** start RECORDS FOR THE EXERCISE **

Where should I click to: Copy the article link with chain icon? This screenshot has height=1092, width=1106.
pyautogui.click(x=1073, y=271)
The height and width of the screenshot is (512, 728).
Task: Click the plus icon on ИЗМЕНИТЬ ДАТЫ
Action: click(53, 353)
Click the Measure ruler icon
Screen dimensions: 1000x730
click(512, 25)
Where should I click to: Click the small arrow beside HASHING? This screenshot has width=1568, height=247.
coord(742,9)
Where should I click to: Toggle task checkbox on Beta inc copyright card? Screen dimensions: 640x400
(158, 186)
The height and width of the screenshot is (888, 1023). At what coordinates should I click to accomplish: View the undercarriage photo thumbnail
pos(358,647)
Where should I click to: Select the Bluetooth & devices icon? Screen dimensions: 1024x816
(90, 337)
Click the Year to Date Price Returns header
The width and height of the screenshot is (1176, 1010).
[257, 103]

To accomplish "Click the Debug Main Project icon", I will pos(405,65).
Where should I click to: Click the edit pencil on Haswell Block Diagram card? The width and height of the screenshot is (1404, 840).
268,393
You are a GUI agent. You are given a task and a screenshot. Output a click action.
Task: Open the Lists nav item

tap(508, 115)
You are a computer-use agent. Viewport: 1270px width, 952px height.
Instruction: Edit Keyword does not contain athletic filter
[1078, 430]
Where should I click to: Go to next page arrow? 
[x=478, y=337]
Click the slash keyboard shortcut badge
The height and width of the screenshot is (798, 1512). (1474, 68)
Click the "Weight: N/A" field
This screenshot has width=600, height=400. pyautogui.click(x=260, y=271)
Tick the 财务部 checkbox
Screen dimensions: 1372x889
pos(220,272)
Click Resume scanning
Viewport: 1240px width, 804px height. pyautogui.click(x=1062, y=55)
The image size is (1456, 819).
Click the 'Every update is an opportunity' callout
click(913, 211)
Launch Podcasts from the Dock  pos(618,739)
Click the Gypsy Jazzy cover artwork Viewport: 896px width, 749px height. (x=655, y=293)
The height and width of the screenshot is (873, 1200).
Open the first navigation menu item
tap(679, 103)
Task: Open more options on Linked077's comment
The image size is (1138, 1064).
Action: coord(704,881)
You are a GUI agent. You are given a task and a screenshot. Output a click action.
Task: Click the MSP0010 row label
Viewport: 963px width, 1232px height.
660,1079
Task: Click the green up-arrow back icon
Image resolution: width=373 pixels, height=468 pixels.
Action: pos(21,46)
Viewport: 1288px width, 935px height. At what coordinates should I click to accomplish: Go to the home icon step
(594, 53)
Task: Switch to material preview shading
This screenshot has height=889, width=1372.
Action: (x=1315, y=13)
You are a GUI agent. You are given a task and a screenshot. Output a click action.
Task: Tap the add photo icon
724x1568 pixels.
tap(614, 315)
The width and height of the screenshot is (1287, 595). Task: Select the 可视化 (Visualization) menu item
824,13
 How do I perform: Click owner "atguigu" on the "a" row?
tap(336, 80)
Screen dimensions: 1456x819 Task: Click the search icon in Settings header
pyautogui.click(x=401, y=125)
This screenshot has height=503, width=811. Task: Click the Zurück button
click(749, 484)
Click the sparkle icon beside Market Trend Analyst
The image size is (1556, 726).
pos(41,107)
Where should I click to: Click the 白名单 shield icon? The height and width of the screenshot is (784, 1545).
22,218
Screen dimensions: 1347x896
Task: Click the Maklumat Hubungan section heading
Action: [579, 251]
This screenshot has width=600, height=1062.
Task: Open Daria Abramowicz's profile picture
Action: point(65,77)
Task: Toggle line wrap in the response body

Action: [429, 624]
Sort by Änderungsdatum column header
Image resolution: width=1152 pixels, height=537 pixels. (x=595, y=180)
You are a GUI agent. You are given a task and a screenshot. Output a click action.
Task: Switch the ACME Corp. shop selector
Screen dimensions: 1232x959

** end RECORDS FOR THE EXERCISE **

Which lines of the material contain the word "photo"? Return every such line in full, treating uppercase and lowercase as different.

The height and width of the screenshot is (888, 1023). At what coordinates should I click to accomplish: View the undercarriage photo thumbnail
Task: Tap the add photo icon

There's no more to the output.